## Action item
Give again, word for word, the lines below that run from the line with "The image size" through the line with "1080x517 pixels.". Drop the pictures.

*** Opening Data to use ***

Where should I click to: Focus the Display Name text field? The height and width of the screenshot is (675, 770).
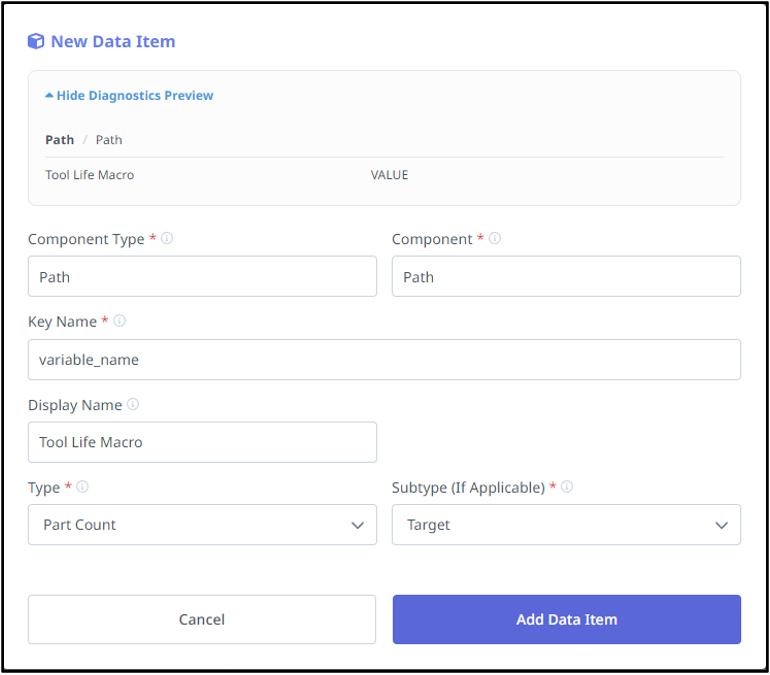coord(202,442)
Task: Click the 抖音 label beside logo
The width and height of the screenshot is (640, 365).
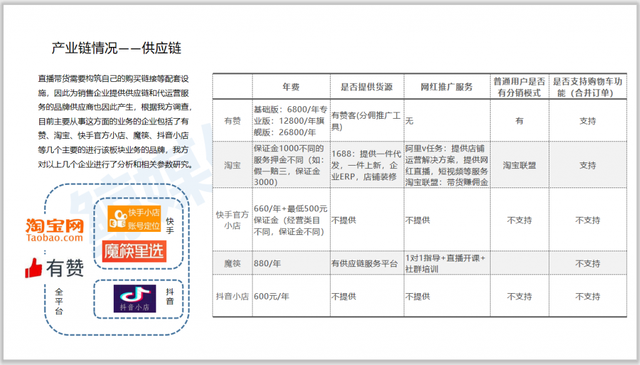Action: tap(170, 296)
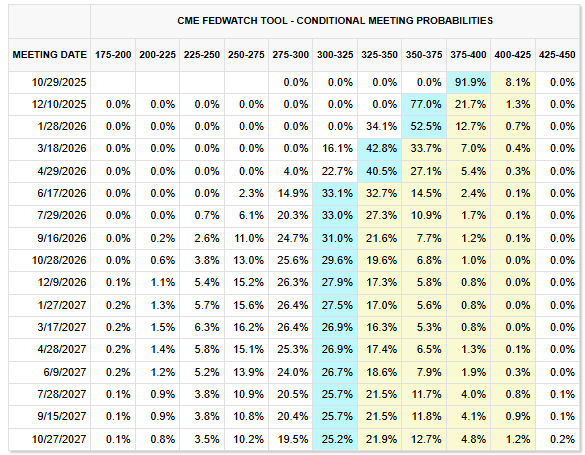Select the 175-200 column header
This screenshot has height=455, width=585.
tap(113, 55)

*** Closing Data to use ***
*** Opening Data to use ***

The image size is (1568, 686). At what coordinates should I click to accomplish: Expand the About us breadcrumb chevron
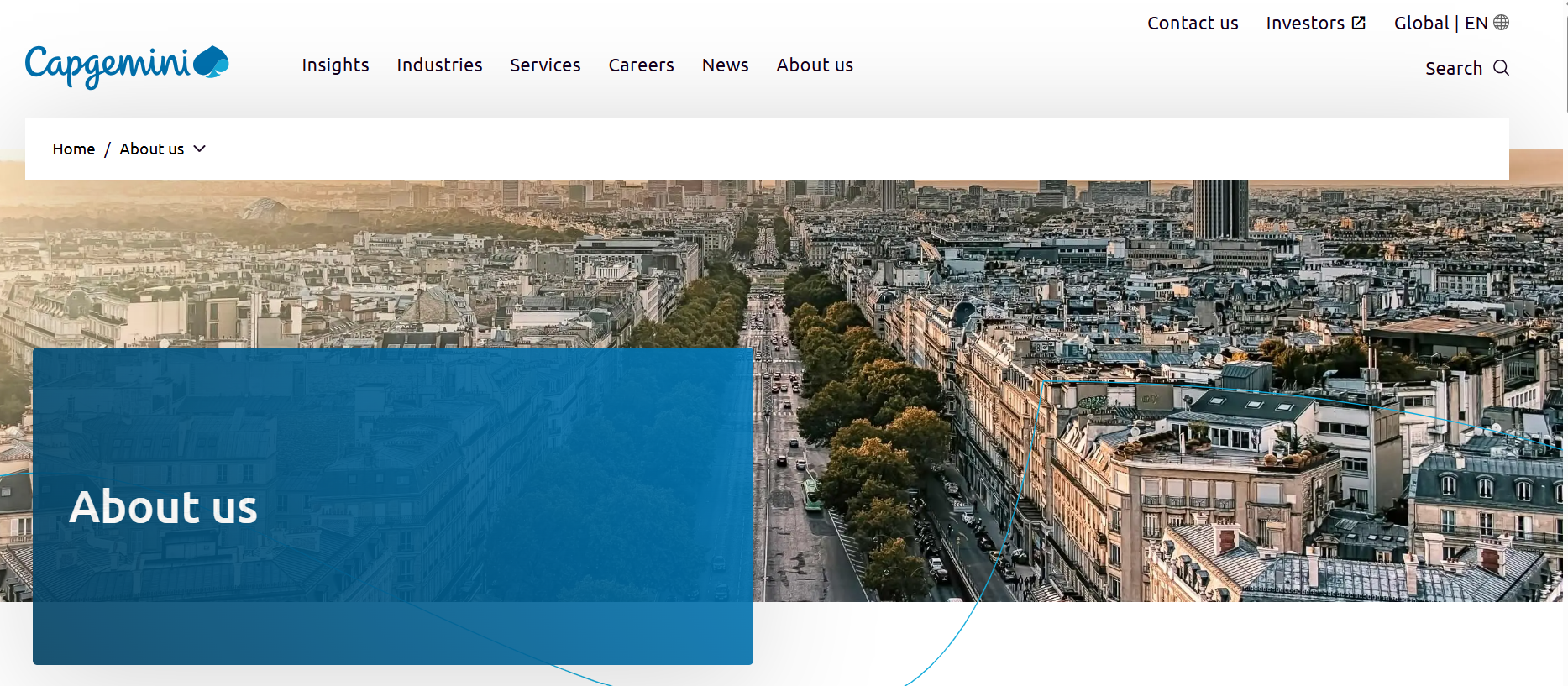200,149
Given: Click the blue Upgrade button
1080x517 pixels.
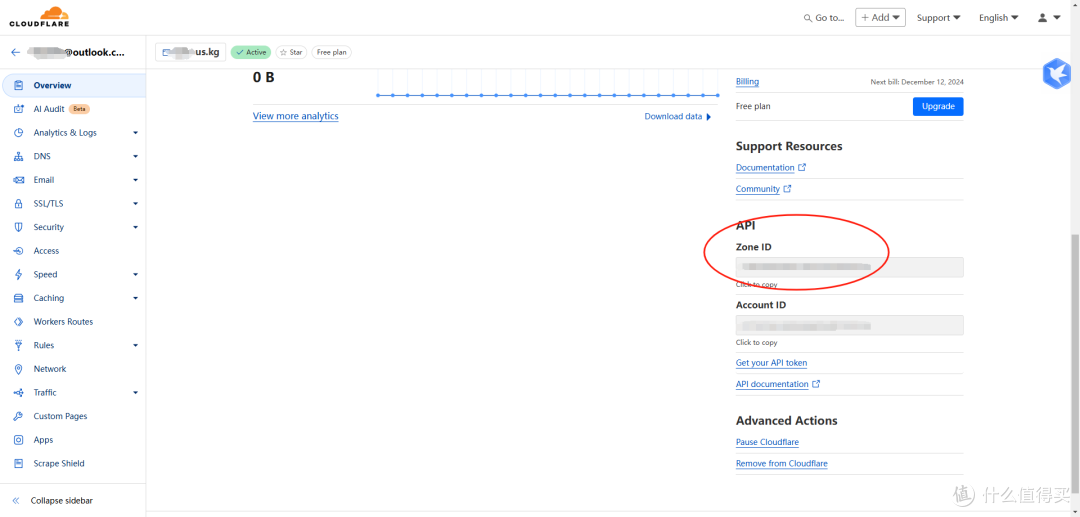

*** Closing Data to use ***
*** Opening Data to use ***

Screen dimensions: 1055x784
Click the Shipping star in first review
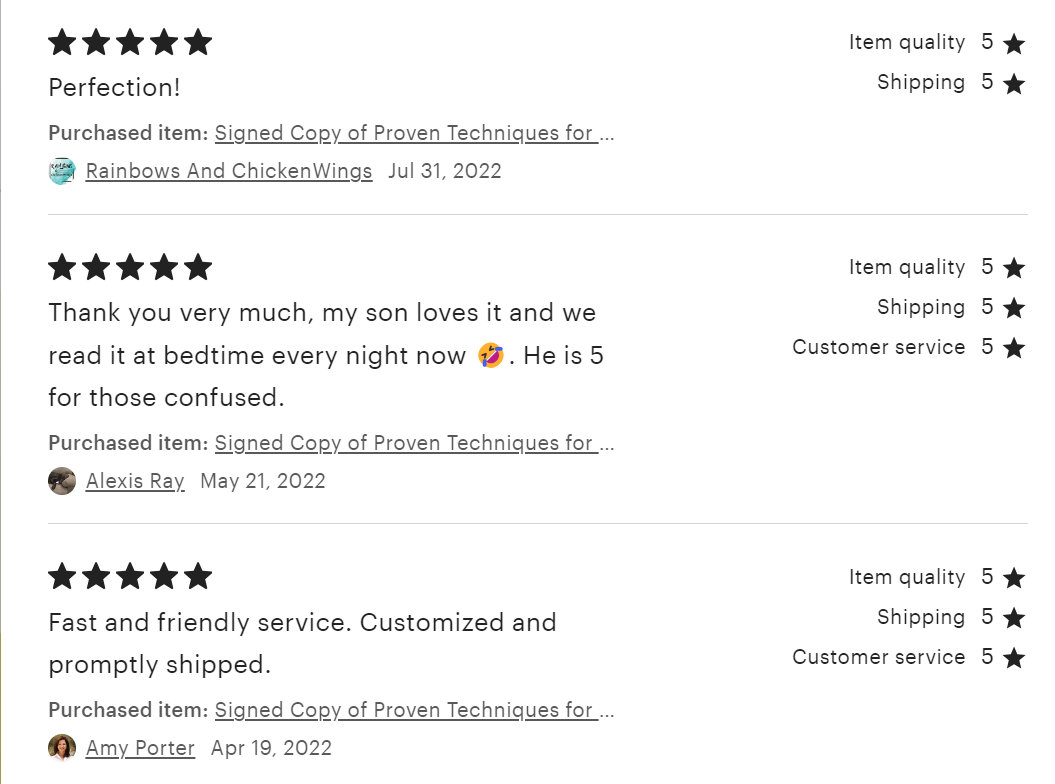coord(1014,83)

*** Closing Data to use ***

## Task answer
The image size is (1568, 686). At what coordinates should I click to accomplish: Expand the About us breadcrumb chevron
200,149
Given: Click the blue Upgrade button
1080x517 pixels.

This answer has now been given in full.